And,If per chance, Your wife unlocks the car remotely, Then remembers something to go in the house for and tosses her purse in an open window with the fob in it. Your car will re lock in 60Sec. even with the key fob in the car!
Ha ha! Ill have to try that. I always thought the inner sensors would detect the key fob and not allow it to lock, but, hey, at least your window was open!
I finally tried to lock my fob in the car a few weeks ago. I was pleased to discover that I couldn't do it. 1: leave fob on seat and touch door handle to lock. Beep beep, and door wouldn't lock. 2: leave fob on seat, open a front door, press lock button on armrest, close door. Door locks, but then a couple of seconds later, it unlocks. Yay! I haven't tried unlocking without opening the door and then tossing fob through the open window. I can't think of any time I have locked my car with the window open more than a crack. I suppose I could push the fob through the cracked rear window (I do this a lot to reduce heat), but that would be pretty odd.

__Brief A__:
For each of the following statements, state whether it agrees with the key fob discussion by answering yes or no, and quote the words from the discussion that decide it. (i) The car will lock again after 60 seconds even when the key fob is inside it. (ii) With the fob left on the seat, touching the door handle locked the door. (iii) The writer of the third post often locks the car with a window wide open.
__Brief B__:
Reproduce, word for word, everything in the key fob discussion from "I finally tried" down to "be pretty odd.".

__Data rows__:
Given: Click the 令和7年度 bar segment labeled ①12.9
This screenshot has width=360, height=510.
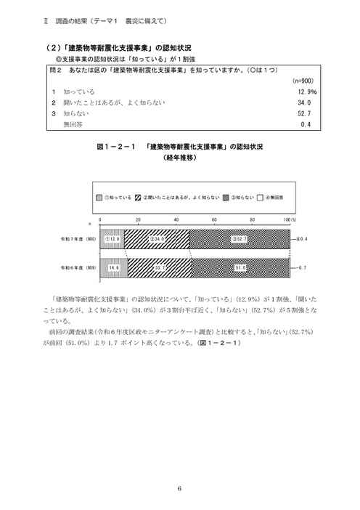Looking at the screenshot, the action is [111, 238].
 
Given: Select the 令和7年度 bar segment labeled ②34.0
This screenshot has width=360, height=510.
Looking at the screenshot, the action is [156, 238].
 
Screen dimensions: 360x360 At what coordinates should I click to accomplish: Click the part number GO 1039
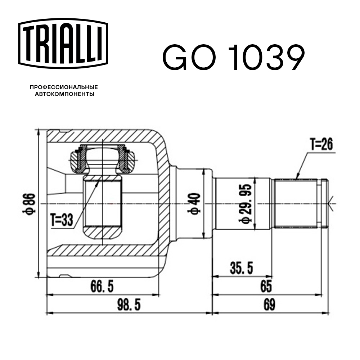[x=234, y=58]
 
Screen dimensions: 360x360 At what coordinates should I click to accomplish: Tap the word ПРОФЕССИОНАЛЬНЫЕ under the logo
[x=64, y=87]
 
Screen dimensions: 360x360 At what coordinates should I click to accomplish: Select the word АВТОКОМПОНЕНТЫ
[x=64, y=94]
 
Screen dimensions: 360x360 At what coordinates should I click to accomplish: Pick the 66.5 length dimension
[x=102, y=287]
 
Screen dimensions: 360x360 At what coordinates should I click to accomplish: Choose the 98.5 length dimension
[x=128, y=305]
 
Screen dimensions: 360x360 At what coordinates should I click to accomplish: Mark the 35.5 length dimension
[x=242, y=268]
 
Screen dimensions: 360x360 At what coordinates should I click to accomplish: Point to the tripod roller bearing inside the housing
[x=103, y=158]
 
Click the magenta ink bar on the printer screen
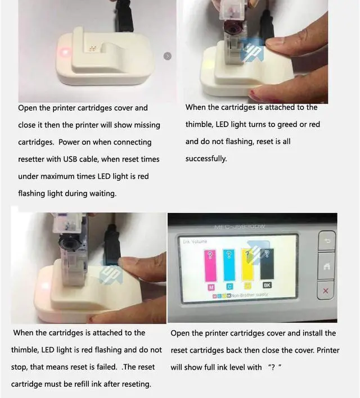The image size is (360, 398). [x=210, y=265]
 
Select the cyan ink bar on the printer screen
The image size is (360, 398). [x=229, y=265]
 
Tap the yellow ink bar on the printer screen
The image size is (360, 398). [x=248, y=264]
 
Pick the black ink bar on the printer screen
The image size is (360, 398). [x=267, y=264]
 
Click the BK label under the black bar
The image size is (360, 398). [x=267, y=285]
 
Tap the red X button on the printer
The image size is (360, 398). [x=326, y=291]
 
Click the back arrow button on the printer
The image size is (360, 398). [x=327, y=241]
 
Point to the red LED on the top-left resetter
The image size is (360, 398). [x=65, y=52]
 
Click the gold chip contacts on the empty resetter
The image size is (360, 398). [x=92, y=48]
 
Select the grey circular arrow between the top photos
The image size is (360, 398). [x=168, y=56]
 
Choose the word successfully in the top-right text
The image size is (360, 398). [x=206, y=159]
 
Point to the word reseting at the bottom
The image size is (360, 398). [x=136, y=385]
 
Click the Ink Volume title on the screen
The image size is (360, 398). [x=195, y=241]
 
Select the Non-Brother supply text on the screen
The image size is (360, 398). [x=250, y=295]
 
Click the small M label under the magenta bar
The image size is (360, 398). [x=211, y=287]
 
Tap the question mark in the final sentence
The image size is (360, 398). [x=273, y=368]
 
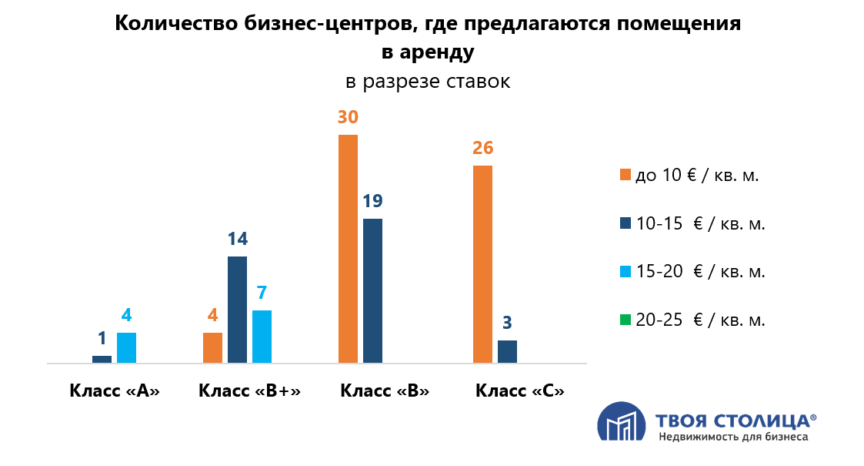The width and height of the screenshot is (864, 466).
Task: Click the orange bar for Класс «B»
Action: [348, 248]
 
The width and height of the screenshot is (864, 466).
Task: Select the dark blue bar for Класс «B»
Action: [372, 290]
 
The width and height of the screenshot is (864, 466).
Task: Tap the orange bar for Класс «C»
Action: [482, 263]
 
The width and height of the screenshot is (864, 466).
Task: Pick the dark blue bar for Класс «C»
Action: [507, 351]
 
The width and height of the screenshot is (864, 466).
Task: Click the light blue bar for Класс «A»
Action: [126, 347]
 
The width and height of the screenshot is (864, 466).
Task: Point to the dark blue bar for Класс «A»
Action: [102, 359]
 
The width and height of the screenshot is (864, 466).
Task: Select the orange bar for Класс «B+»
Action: [212, 347]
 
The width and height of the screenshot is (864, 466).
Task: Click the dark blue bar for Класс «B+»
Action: [237, 309]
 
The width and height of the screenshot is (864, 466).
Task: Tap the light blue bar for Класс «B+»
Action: [262, 336]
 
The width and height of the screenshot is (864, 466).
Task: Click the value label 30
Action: [348, 117]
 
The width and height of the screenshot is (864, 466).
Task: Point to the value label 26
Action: [482, 148]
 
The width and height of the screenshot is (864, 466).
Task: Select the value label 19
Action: [372, 201]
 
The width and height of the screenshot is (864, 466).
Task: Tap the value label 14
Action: [237, 239]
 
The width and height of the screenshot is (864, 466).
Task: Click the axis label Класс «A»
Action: [115, 390]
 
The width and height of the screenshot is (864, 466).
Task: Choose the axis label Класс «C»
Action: [520, 390]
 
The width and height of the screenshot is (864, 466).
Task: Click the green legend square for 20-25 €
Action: [625, 320]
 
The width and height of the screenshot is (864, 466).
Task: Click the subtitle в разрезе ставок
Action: [428, 81]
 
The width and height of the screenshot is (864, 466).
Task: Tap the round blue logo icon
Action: [622, 423]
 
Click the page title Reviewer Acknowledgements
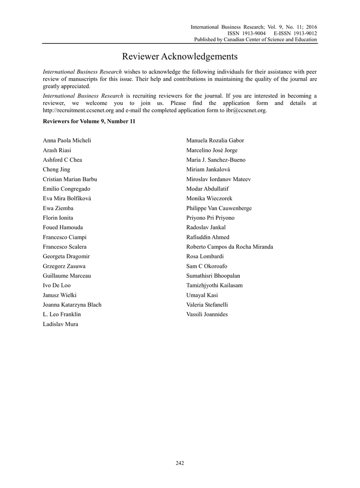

__Correct result A__:
(i) Yes: "Your car will re lock in 60Sec. even with the key fob in the car!"
(ii) No: "Beep beep, and door wouldn't lock."
(iii) No: "I can't think of any time I have locked my car with the window open more than a crack."

__Correct result B__:
I finally tried to lock my fob in the car a few weeks ago. I was pleased to discover that I couldn't do it. 1: leave fob on seat and touch door handle to lock. Beep beep, and door wouldn't lock. 2: leave fob on seat, open a front door, press lock button on armrest, close door. Door locks, but then a couple of seconds later, it unlocks. Yay! I haven't tried unlocking without opening the door and then tossing fob through the open window. I can't think of any time I have locked my car with the window open more than a crack. I suppose I could push the fob through the cracked rear window (I do this a lot to reduce heat), but that would be pretty odd.